Previously unreported details on some of the evidence & methods used by Mandiant to attribute China’s PLA Unit 61398 in the landmark 2013 APT1 report.
Source: David Sanger’s new book pic.twitter.com/VTL8b1oZ13
— Thomas Rid (@RidT) June 23, 2018
The technique basically includes the use of the network to reach the computers that are attacking someone else. Not only is this very unsafe and unwise, but some go as far as to call it ‘the worst idea in cybersecurity’.

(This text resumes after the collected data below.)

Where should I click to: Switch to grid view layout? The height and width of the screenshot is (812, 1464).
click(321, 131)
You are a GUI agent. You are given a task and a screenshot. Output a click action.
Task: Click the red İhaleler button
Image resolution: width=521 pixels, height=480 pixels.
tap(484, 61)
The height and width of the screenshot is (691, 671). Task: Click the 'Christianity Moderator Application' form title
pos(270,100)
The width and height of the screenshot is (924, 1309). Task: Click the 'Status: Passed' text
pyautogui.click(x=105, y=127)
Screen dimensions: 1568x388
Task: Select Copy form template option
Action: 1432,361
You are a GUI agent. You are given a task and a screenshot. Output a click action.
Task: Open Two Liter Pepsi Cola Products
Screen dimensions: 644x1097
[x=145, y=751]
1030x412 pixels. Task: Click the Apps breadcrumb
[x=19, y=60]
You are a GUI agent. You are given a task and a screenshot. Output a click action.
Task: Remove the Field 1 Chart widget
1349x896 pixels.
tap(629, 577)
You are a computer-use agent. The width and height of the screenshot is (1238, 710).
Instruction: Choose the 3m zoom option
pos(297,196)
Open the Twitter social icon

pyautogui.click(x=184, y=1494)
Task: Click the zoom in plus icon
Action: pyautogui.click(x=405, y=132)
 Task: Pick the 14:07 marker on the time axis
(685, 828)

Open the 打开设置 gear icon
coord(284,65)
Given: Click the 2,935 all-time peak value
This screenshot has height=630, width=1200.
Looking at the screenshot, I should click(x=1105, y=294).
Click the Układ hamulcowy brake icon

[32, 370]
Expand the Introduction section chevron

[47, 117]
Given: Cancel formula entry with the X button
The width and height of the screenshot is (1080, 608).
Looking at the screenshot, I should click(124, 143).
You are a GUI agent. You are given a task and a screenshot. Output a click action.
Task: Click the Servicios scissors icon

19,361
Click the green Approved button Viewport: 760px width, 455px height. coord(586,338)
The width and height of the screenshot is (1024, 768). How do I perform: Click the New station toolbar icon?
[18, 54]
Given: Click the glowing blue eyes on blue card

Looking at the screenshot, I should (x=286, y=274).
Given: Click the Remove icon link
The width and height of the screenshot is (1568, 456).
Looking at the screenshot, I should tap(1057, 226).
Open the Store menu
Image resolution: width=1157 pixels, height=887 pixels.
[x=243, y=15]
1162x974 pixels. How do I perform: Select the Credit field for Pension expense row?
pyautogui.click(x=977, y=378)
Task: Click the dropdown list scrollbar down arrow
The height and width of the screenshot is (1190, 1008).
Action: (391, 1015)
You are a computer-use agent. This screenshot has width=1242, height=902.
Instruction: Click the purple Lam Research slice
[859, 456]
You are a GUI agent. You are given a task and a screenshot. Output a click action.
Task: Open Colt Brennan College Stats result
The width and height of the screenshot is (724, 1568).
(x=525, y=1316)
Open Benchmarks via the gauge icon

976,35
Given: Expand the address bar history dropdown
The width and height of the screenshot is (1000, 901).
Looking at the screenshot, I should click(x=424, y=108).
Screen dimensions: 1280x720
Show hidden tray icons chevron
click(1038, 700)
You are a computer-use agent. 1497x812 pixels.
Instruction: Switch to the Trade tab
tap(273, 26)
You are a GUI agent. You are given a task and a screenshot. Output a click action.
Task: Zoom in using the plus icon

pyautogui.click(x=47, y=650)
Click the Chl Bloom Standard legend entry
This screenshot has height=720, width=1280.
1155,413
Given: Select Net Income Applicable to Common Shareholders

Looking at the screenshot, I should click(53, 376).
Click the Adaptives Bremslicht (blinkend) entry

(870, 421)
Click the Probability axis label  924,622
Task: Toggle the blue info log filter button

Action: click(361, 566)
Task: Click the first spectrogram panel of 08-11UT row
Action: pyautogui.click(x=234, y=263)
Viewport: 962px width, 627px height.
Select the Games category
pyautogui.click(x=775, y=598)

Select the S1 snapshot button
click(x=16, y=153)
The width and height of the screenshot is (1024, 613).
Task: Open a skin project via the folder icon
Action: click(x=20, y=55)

FireEye continues to deny the allegations
Because of the unsafe nature of the technique, there has been a lot of debate regarding Mandiant researchers’ actions. After discovering the claim, FireEye denied that their researchers ever did such a thing, or that they managed to gain access to hackers’ webcams. According to the company, the researchers only followed standard procedures regarding the forensic investigation of the Unit’s attack.
The firm continued to claim that their researchers did not perform hack back technique, neither on this or any other occasion. They also commented on the book, and stated that the claims provide within its pages are likely a result of the author misunderstanding the consensual network monitoring. In other words, the author supposedly only witnessed company’s videos on various protocols regarding the earlier attacks, but not live to monitor of what the hackers were doing.
Richard Bejtlich, the company’s previous chief security officer also claimed that the company never approved of, or performed the activities described in the book. According to him, performing hack backs is against the company’s policy, and the researchers would never perform such acts. He even claimed to have contacted his old team, which had no knowledge of any such activities performed by the other researchers.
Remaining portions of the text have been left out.